**文書抜粋:**
^^^^

説明

化合物半導体装置及びその製造方法

【課題】電流コラプスを抑制しながら、高いドレイン電流を得ることができる化合物半導体装置及びその製造方法を提供する。
【解決手段】化合物半導体積層構造2と、化合物半導体積層構造2上方に形成されたソース電極5s、ドレイン電極5d及びゲート電極5gと、が設けられている。更に、ソース電極5sとゲート電極5gとの間の化合物半導体積層構造2上に形成され、シリコンを含む第1の保護膜6と、ドレイン電極5dとゲート電極5gと間の化合物半導体積層構造2上に形成され、第1の保護膜6より多くシリコンを含む第2の保護膜7と、が設けられている。

【発明の詳細な説明】
【技術分野】
【0001】
本発明は、化合物半導体装置及びその製造方法等に関する。
【背景技術】
【0002】
近年、化合物半導体装置、特にGaN系化合物半導体を主な材料とした高電子移動度トランジスタ(HEMT:high electron mobility transistor)の高出力高周波用デバイスへの適用について検討がなされている。GaN系化合物半導体を主な材料としたHEMT(以下、GaN系HEMTともいう)では、表面に、電気的な特性及び化学的な特性の安定のために、例えばプラズマ化学気相成長(CVD:chemical vapor deposition)法によりシリコン窒化膜が形成されている。GaN系HEMTの表面には電流コラプスとよばれる電流変動を引き起こすトラップが多く存在しており、シリコン窒化膜はこのようなトラップの不活性化に効果的である。
【0003】
しかしながら、このような構造の従来のGaN系HEMTでは、高いドレイン電流を得ることが困難である。
【先行技術文献】
【特許文献】
【0004】
【特許文献1】特開2008−205392号公報
【発明の概要】
【発明が解決しようとする課題】
【0005】
本発明の目的は、電流コラプスを抑制しながら、高いドレイン電流を得ることができる化合物半導体装置及びその製造方法を提供することにある。

^^^^

**データ一覧:**
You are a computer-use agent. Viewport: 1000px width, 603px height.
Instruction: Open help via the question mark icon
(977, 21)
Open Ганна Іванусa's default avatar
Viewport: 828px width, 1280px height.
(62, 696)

^^^^

**出題内容 A:** 化合物半導体装置に関する文書抜粋では、GaN系HEMTの表面にシリコン窒化膜を形成する方法として、どの方法が例に挙げられていますか。
**出題内容 B:** 化合物半導体装置に関する文書抜粋を、最後の段落の後から書き進めてください。
レコードは文書抜粋とは別個の資料です。

**模範解答 A:** プラズマ化学気相成長(CVD)法です。

**模範解答 B:**
【課題を解決するための手段】
【0006】
化合物半導体装置の一態様には、化合物半導体積層構造と、前記化合物半導体積層構造上方に形成されたソース電極、ドレイン電極及びゲート電極と、が設けられている。更に、前記ソース電極と前記ゲート電極との間の前記化合物半導体積層構造上に形成され、シリコンを含む第1の保護膜と、前記ドレイン電極と前記ゲート電極と間の前記化合物半導体積層構造上に形成され、前記第1の保護膜より多くシリコンを含む第2の保護膜と、が設けられている。
【0007】
化合物半導体装置の製造方法の一態様では、化合物半導体積層構造上方に、ソース電極、ドレイン電極及びゲート電極を形成し、その後、前記ソース電極と前記ゲート電極との間の前記化合物半導体積層構造上に、シリコンを含む第1の保護膜を形成し、前記ドレイン電極と前記ゲート電極と間の前記化合物半導体積層構造上に、前記第1の保護膜より多くシリコンを含む第2の保護膜を形成する。
【発明の効果】
【0008】
上記の化合物半導体装置等によれば、第1の保護膜及び第2の保護膜の協働作用により電流コラプスを抑制しながら、高いドレイン電流を得ることができる。
【図面の簡単な説明】
【0009】
【図1A】第1の実施形態に係るGaN系HEMTの構造を示す断面図である。
【図1B】第1の実施形態に係るGaN系HEMTのレイアウトを示す図である。
【図2A】第1の実施形態に係るGaN系HEMTを製造する方法を示す断面図である。
【図2B】図2Aに引き続き、第1の実施形態に係るGaN系HEMTを製造する方法を示す断面図である。
【図2C】図2Bに引き続き、第1の実施形態に係るGaN系HEMTを製造する方法を示す断面図である。
【図2D】図2Cに引き続き、第1の実施形態に係るGaN系HEMTを製造する方法を示す断面図である。
【図2E】図2Dに引き続き、第1の実施形態に係るGaN系HEMTを製造する方法を示す断面図である。
【図2F】図2Eに引き続き、第1の実施形態に係るGaN系HEMTを製造する方法を示す断面図である。
【図2G】図2Fに引き続き、第1の実施形態に係るGaN系HEMTを製造する方法を示す断面図である。
【図2H】図2Gに引き続き、第1の実施形態に係るGaN系HEMTを製造する方法を示す断面図である。
【図2I】図2Hに引き続き、第1の実施形態に係るGaN系HEMTを製造する方法を示す断面図である。
【図2J】図2Iに引き続き、第1の実施形態に係るGaN系HEMTを製造する方法を示す断面図である。
【図2K】図2Jに引き続き、第1の実施形態に係るGaN系HEMTを製造する方法を示す断面図である。
【図2L】図2Kに引き続き、第1の実施形態に係るGaN系HEMTを製造する方法を示す断面図である。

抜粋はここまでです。